El Libro del Picaflor

–Troquílido, ¿qué le pasa que está caliente como caldera de lata?

–Nada, nada; gajes del oficio.

–Usted es como serrucho de goma, va y viene pero no corta nada.

–¿Está de chistoso hoy?

–Como lo veo belicoso, vayamos al grano, ¿tiene alguna bombita para hoy?

Una noticia de carácter social que tiene pinceladas interesantes porque demuestra cómo se manejan las relaciones públicas en nuestro fútbol. Contrariamente a lo que muchos piensan, hay dirigentes del Interior del país que han sido muy bien adiestrados, aprendieron la lección enseguida y ponen en práctica ese bagaje de conocimientos que le han transferido los popes de la capital.

–Cuente, cuente.

– El pasado sábado se llevó a cabo en la ciudad de Tacuarembó una fiesta social impresionante. Hubo como 1.000 invitados en la oportunidad.

–¿Quién se casó?

–No, fue el cumpleaños de la hija del presidente de Tacuarembó, profesor Wilson Ezquerra.

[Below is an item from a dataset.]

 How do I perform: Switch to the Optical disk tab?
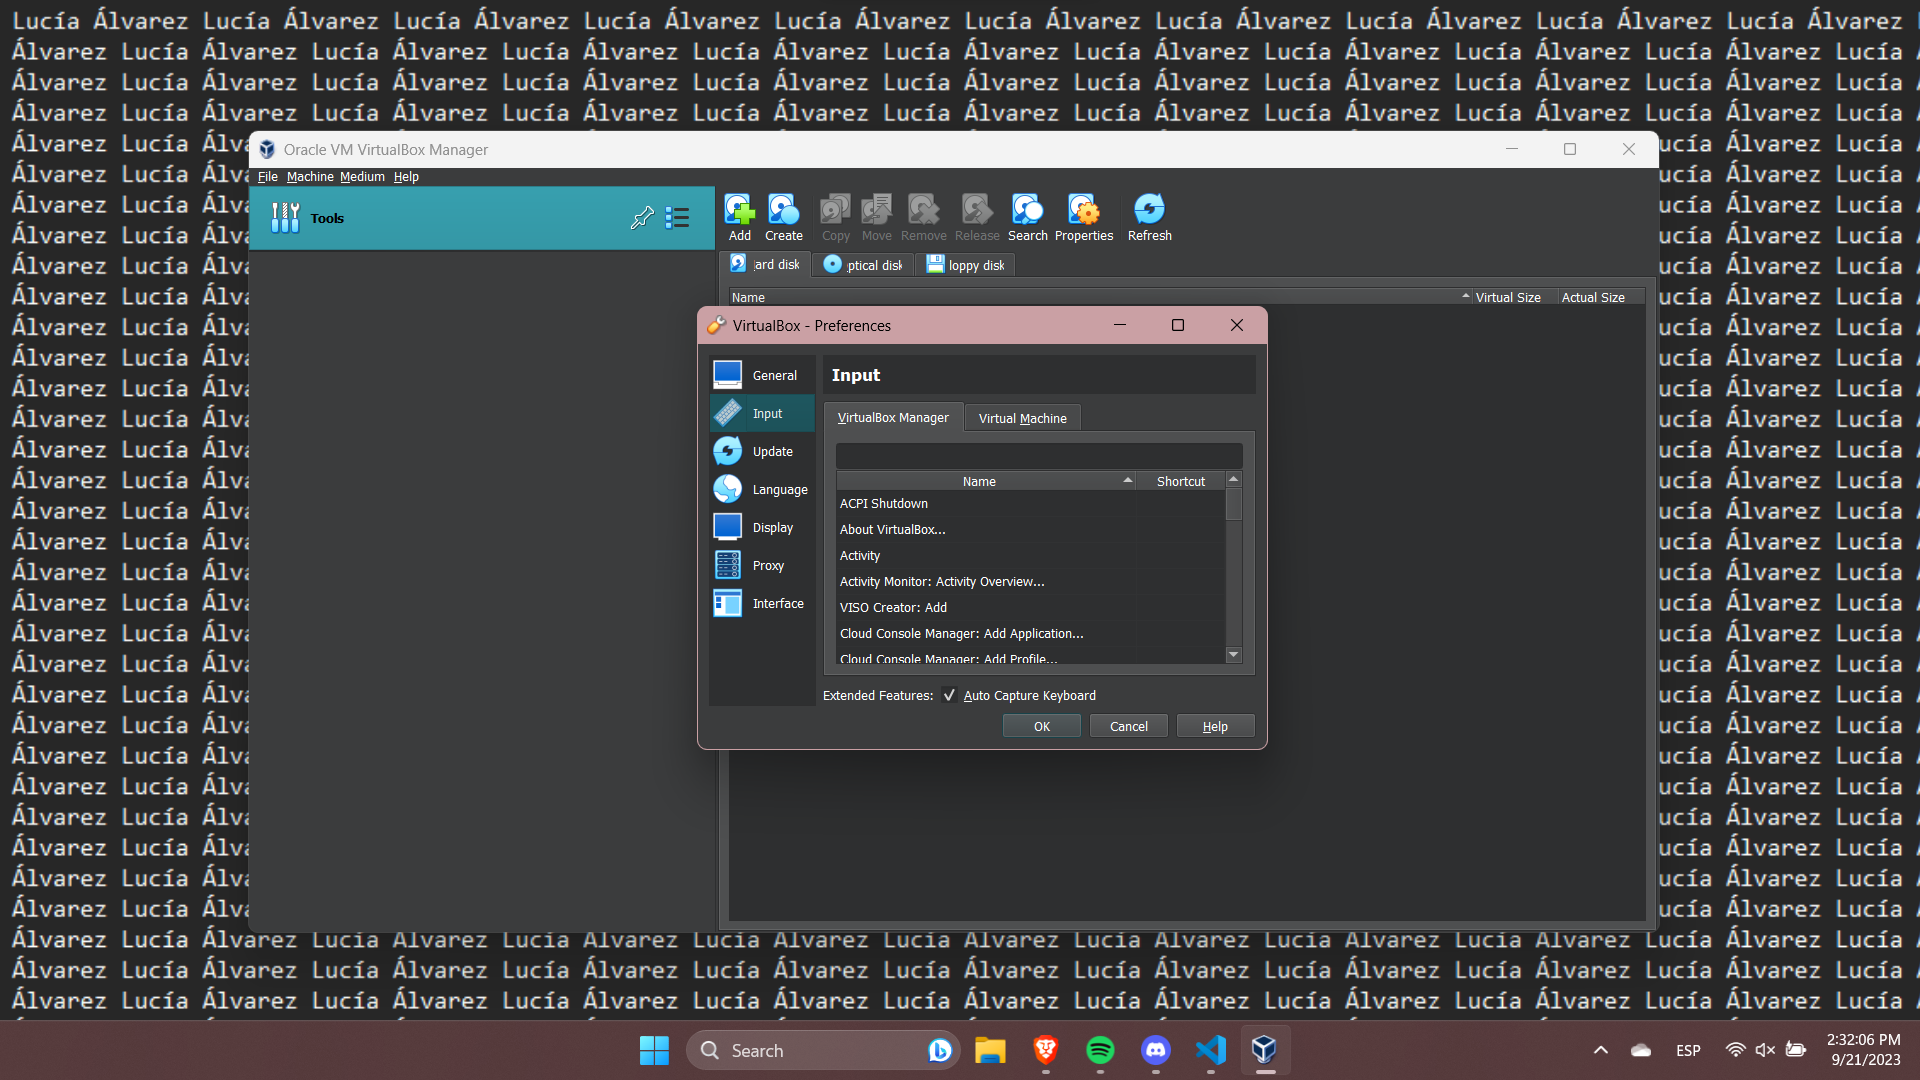[x=862, y=264]
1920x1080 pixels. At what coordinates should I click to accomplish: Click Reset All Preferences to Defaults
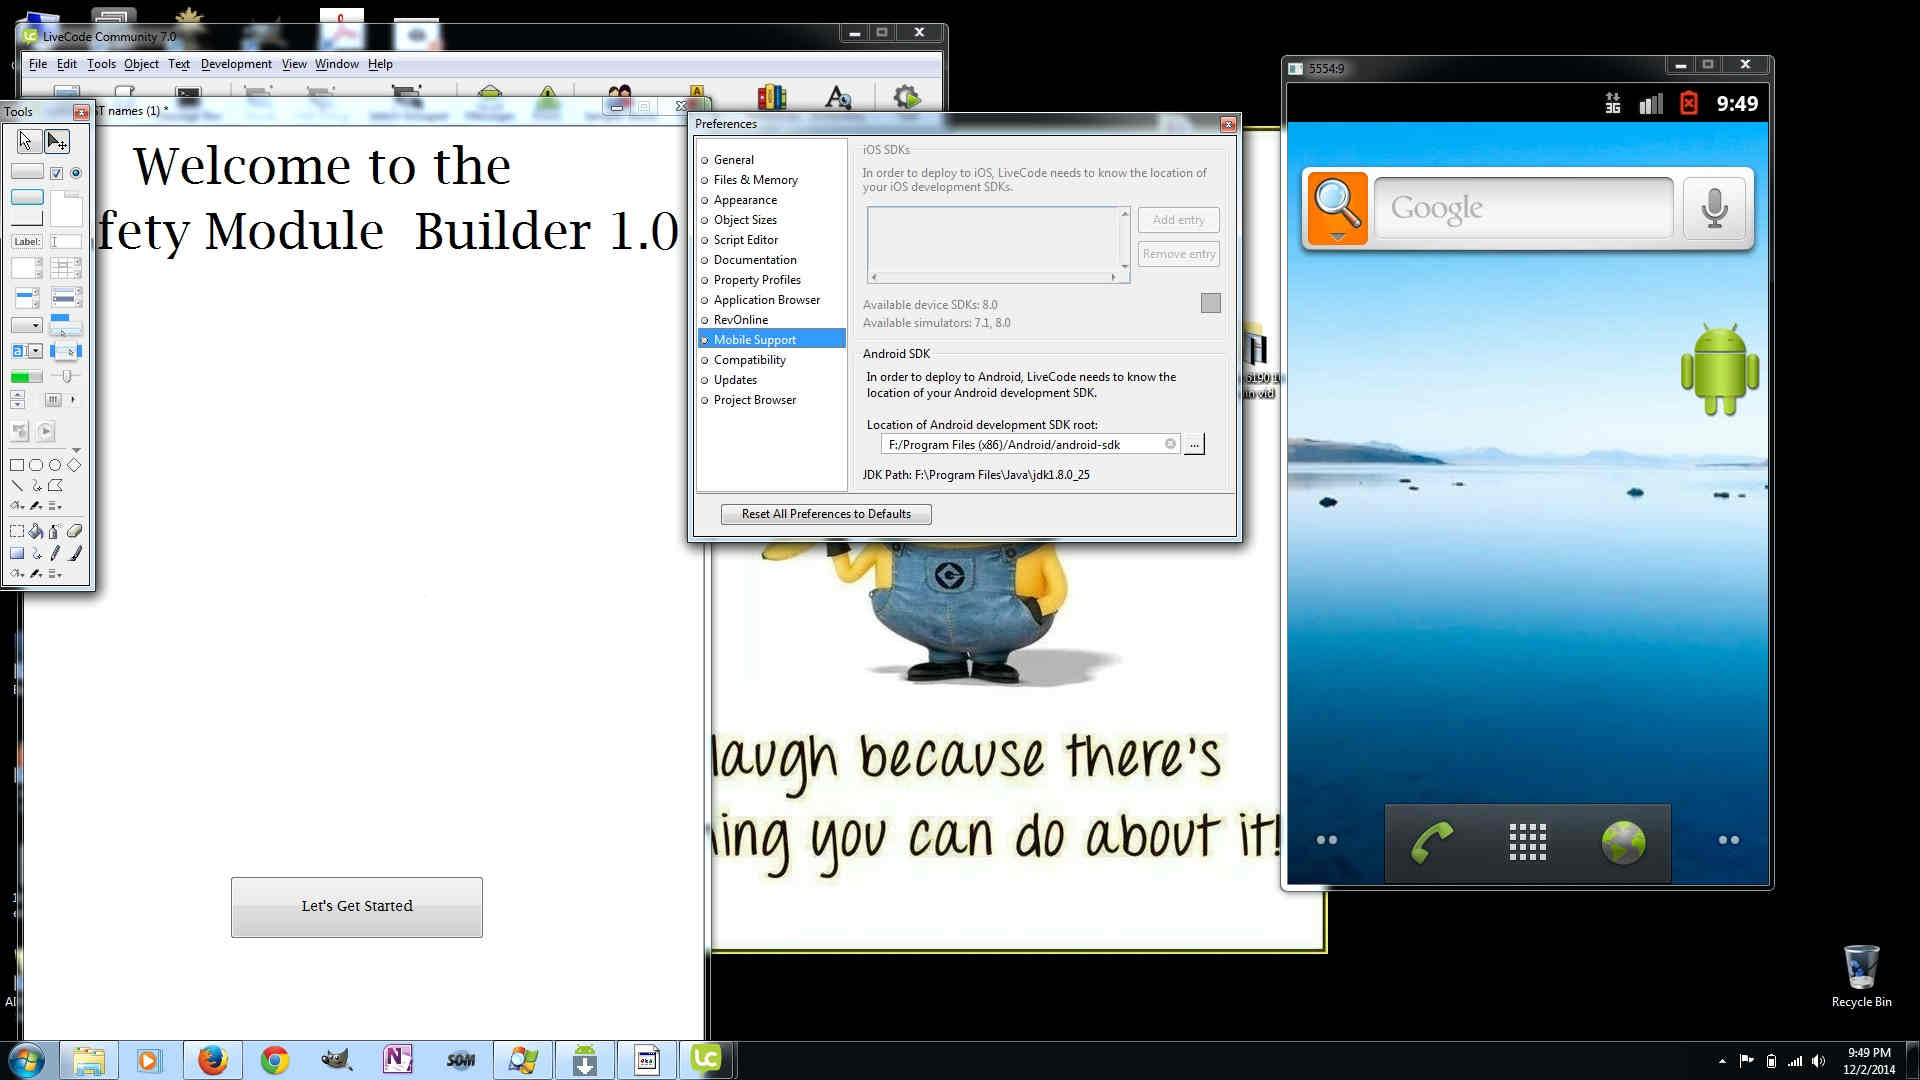tap(826, 514)
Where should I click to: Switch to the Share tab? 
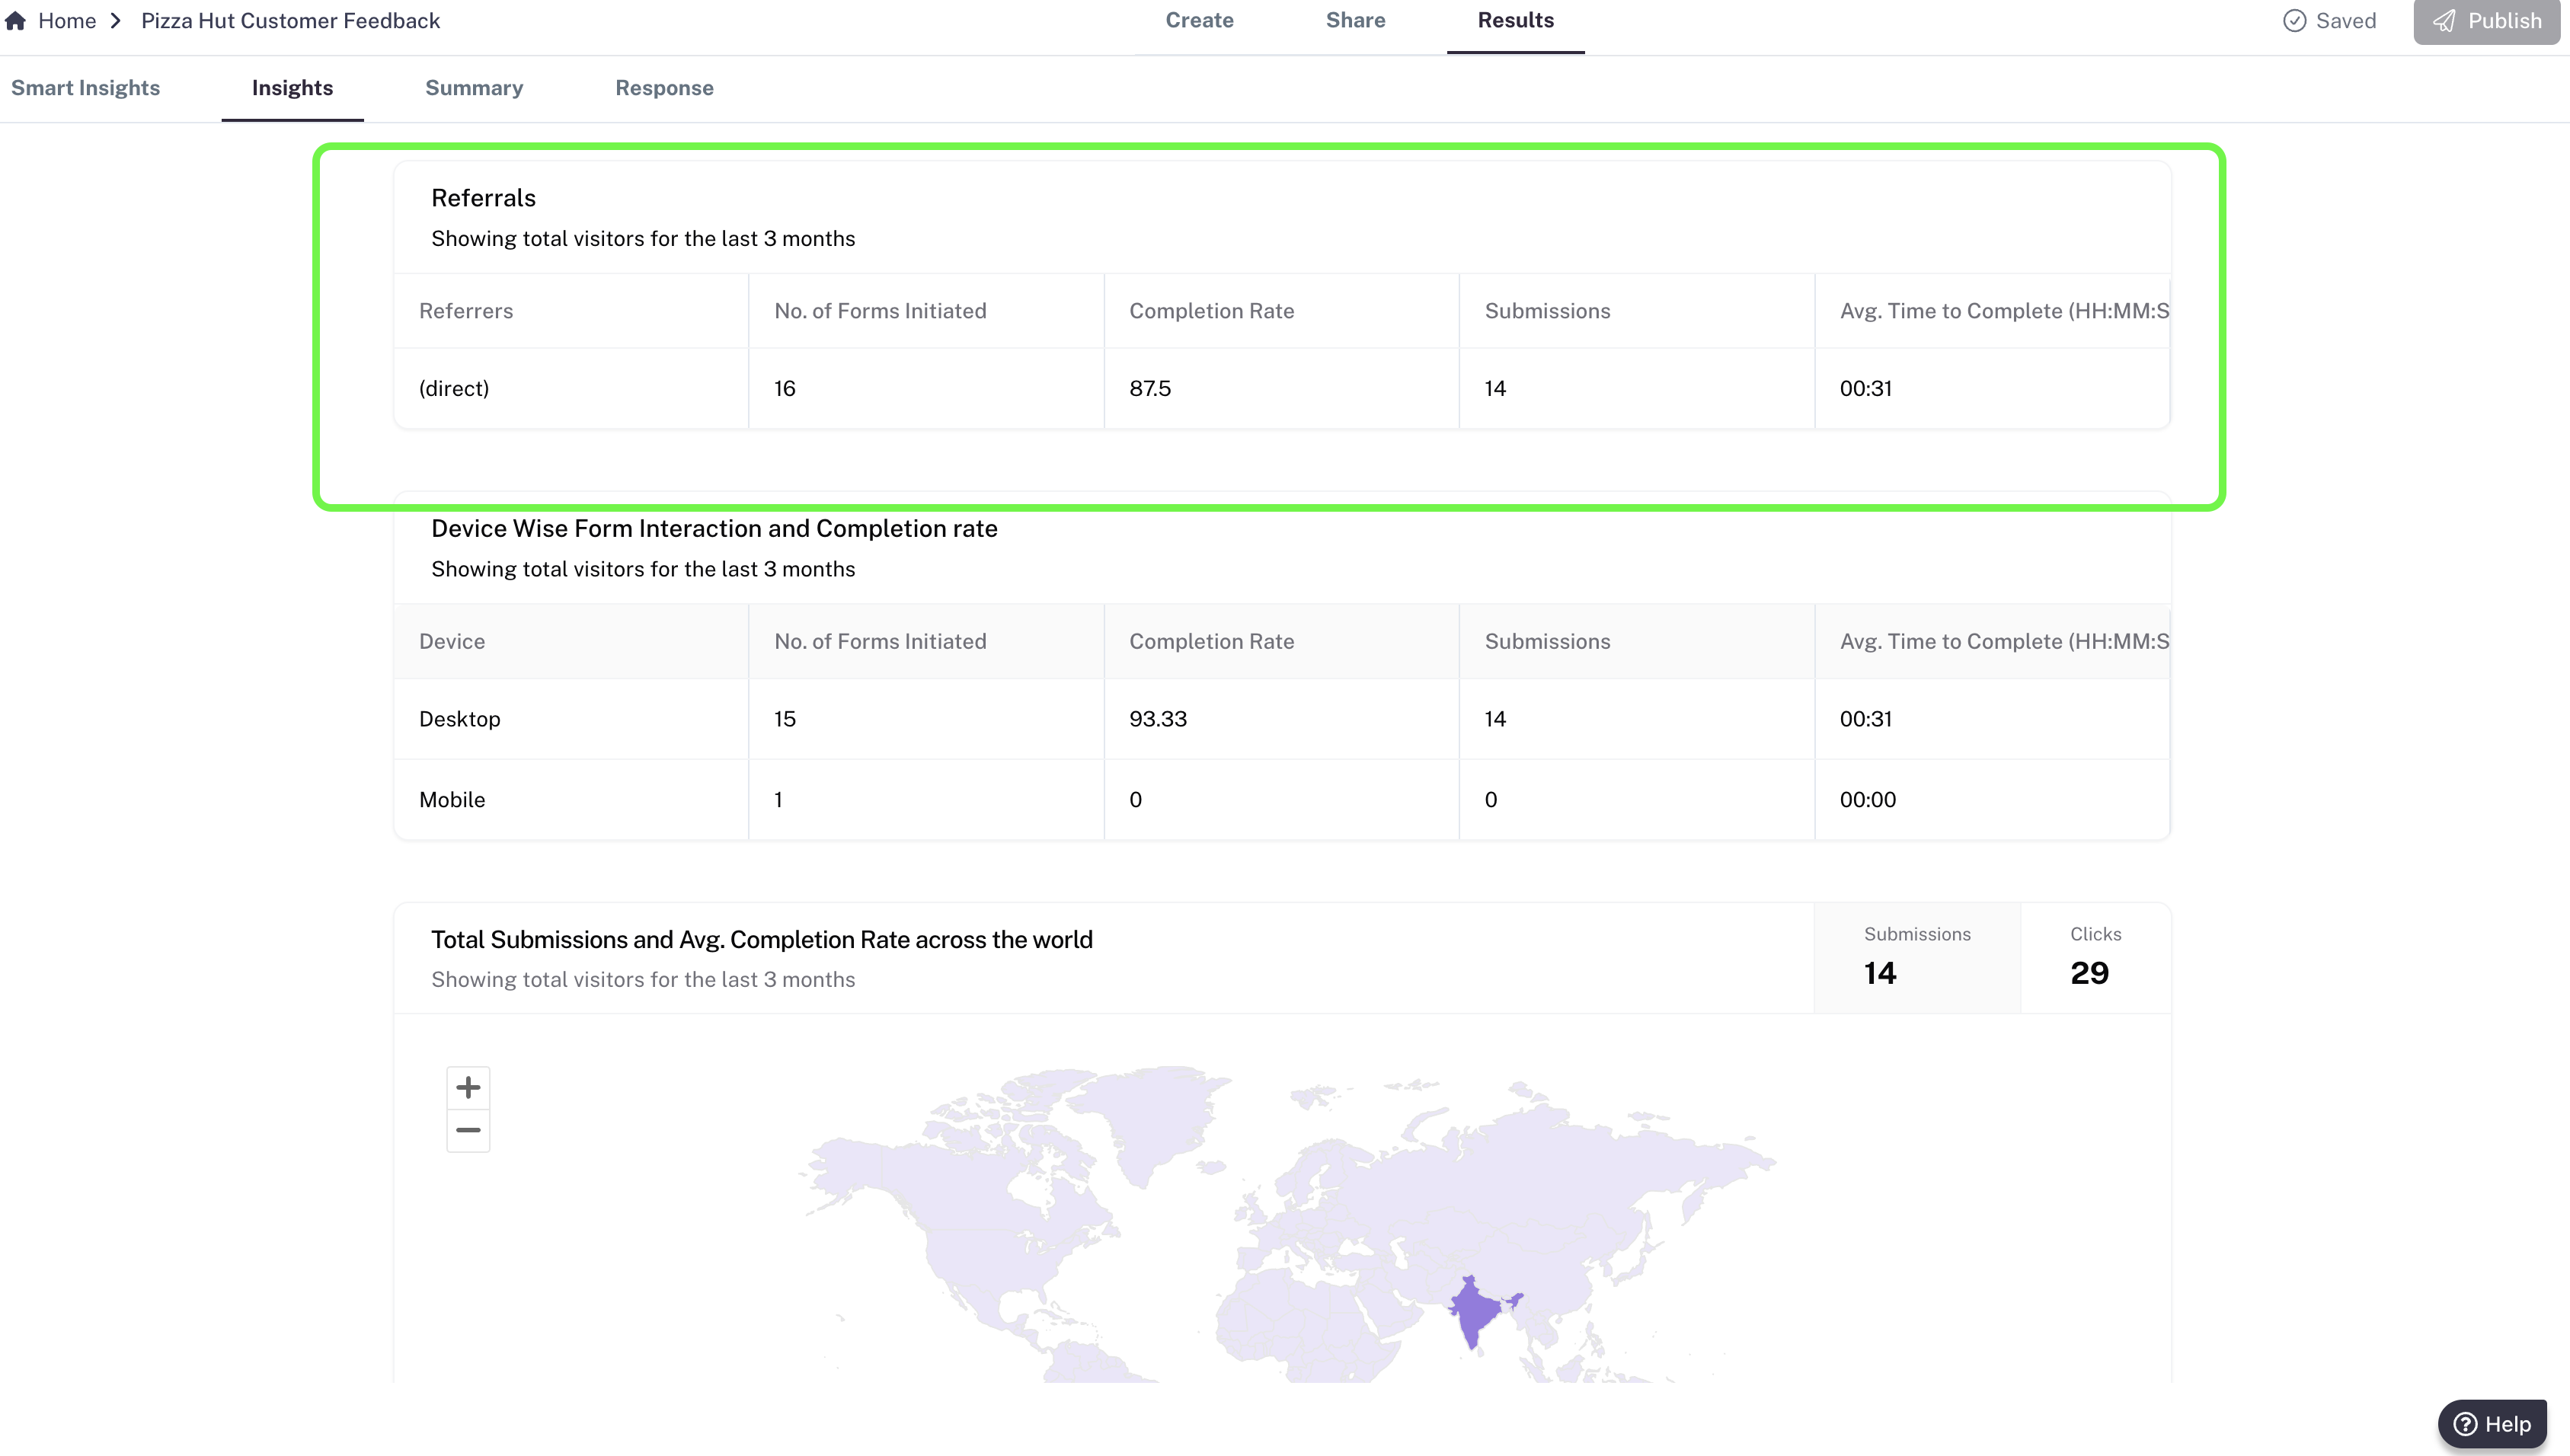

Fue el acontecimiento social más importante de la capital departamental por la cantidad y calidad de los invitados. Más de uno comentó en la fiesta: «Si estuviera El Picaflor, qué cantidad de chimentos que podría conseguir».

–El Picaflor no fue pero igual estuvo presente, ¿no?

–Varios informantes dijeron presente y se tomaron el trabajo de recoger apuntes para el Troquílido.

–¿Usted le paga sueldo a sus informantes?

–Trabajan a destajo por la satisfacción personal de aportar luz al cada vez más oscuro negocio del fútbol.

–¿Quiénes estaban?

–El único neutral que se hizo presente fue el doctor Daniel Pastorini, a quien en Tacuarembó se lo reconoce como el padre del proyecto futbolístico que hoy es la revelación del Campeonato Clausura. Como no podía ser de otra manera, Pastorini dijo presente y acompañó a su amigo Ezquerra en la fiesta inolvidable de su hija. Figueredo había sido invitado pero no concurrió, lo mismo que los integrantes de la Mesa Ejecutiva de Primera División. Entre las personalidades presentes estaba el ex presidente de Nacional Ceferino Rodríguez, quien es muy amigo del presidente de Tacuarembó, un dato que pocos conocían.

–¿Estuvo buena la fiesta?

–De alquilar balcones… Entre los invitados hubo un par de ellos que llamó poderosamente la atención, primero que hubieran recibido la distinción del anfitrión y segundo que, definitivamente, hayan recorrido los 800 Km (ida y vuelta) para tomarse unos importados y comerse unos sólidos, como dice el flaco Omar Gutiérrez.

–Siga, siga.

–Según apuntó uno de los amigotes del plumífero, entre las personalidades que fueron a la fiesta estaba el árbitro internacional Gustavo Méndez, quien estuvo acompañado por su señora madre.

–¿Gustavo Méndez?

–Sí señor. El Picaflor estuvo hurgando en el Colegio de Arbitros y se enteró que había solicitado a los miembros del cuerpo que lo designaran para el partido Frontera – Liverpool el pasado domingo, porque había sido invitado por Ezquerrra para el cumpleaños de su hija y no quería faltar.

–¡Maestro!

–Méndez es reconocido entre sus pares porque es un Master en Relaciones Públicas. El sabe muy bien que es tan importante impartir bien justicia dentro de un campo de juego, para hacer carrera, como codearse con el poder político para estar protegido de las contingencias… Otro señor al que se lo vio en la fiesta fue Romeo Fernández, miembro de la Comisión Técnica del Colegio de Arbitros, a quien se lo vio con el doctor Jorge Urcelay, actual secretario del Colegio, que es un hombre de Tacuarembó.

–Ahora entiendo algunas cosas.

–Bueno, bueno, pero no diga nada porque El Picaflor está metiendo el pico en un asunto y capaz que usted hace ruido y la perdiz remonta vuelo. ¿Usted me entiende?

–Silencio en la sala, el jurado tiene la palabra.